[Opening Records supplied section]

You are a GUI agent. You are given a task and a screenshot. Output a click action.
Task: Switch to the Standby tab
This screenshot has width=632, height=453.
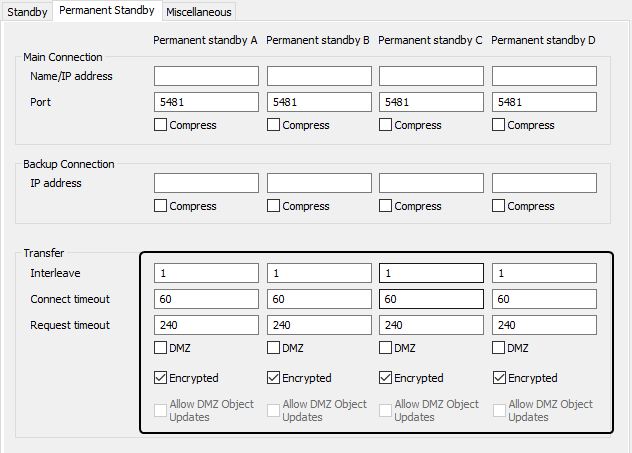point(28,12)
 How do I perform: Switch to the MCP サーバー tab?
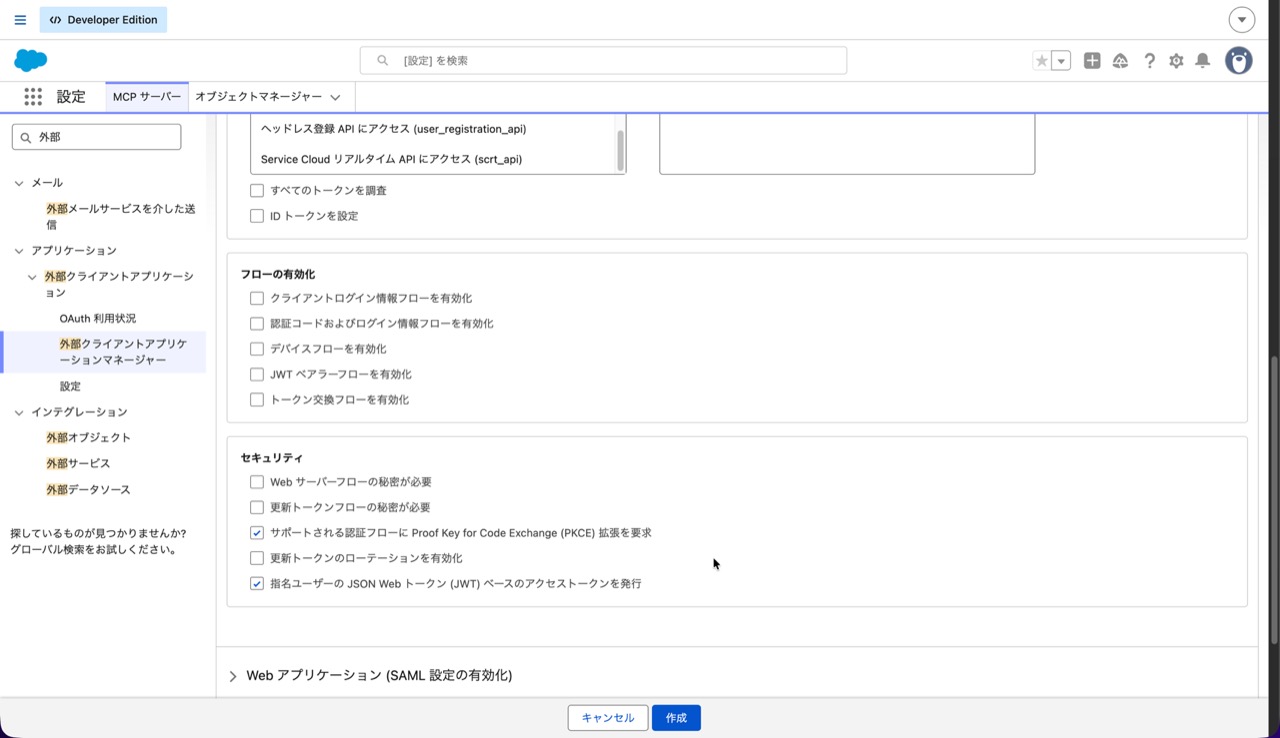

[Closing Records supplied section]

• **Work order**
Would you please write out the entries in full, exactly as they read, but without pictures?

• **Output of the task**
You are a GUI agent. You are given a task and a screenshot. Output a click action.
Task: Switch to the Standby tab
This screenshot has width=632, height=453.
point(28,12)
 How do I perform: Switch to the MCP サーバー tab?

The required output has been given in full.